--- start ---

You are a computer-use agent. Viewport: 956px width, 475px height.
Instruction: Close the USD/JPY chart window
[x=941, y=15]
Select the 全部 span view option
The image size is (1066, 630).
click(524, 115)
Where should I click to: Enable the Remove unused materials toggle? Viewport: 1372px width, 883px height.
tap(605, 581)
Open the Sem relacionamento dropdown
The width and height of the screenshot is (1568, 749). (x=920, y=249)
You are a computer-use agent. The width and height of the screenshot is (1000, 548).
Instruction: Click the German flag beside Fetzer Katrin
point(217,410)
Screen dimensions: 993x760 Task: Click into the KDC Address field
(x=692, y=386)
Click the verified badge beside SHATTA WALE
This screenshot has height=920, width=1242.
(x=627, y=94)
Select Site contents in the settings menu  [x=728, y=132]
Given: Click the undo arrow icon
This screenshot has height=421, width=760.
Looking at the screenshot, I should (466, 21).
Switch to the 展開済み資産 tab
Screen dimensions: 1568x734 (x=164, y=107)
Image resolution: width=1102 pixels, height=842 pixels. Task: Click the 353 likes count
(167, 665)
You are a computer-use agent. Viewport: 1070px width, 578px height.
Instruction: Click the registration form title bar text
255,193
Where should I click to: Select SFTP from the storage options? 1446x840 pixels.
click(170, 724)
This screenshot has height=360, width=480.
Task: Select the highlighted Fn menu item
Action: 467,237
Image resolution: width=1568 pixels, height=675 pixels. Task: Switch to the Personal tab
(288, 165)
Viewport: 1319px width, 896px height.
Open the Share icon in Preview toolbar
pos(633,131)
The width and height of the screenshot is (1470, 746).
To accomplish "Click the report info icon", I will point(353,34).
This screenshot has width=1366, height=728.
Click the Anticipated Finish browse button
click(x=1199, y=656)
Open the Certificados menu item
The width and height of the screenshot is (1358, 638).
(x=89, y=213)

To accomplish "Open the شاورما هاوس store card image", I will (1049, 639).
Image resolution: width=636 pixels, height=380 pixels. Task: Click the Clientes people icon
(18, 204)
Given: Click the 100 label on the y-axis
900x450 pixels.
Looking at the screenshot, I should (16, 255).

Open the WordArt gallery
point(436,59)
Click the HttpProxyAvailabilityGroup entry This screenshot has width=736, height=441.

--- end ---

What is being asked
Print the rows above verbatim, from the first row through the row that contains "click(524, 115)", including both of those rows.

Full response
You are a computer-use agent. Viewport: 956px width, 475px height.
Instruction: Close the USD/JPY chart window
[x=941, y=15]
Select the 全部 span view option
The image size is (1066, 630).
click(524, 115)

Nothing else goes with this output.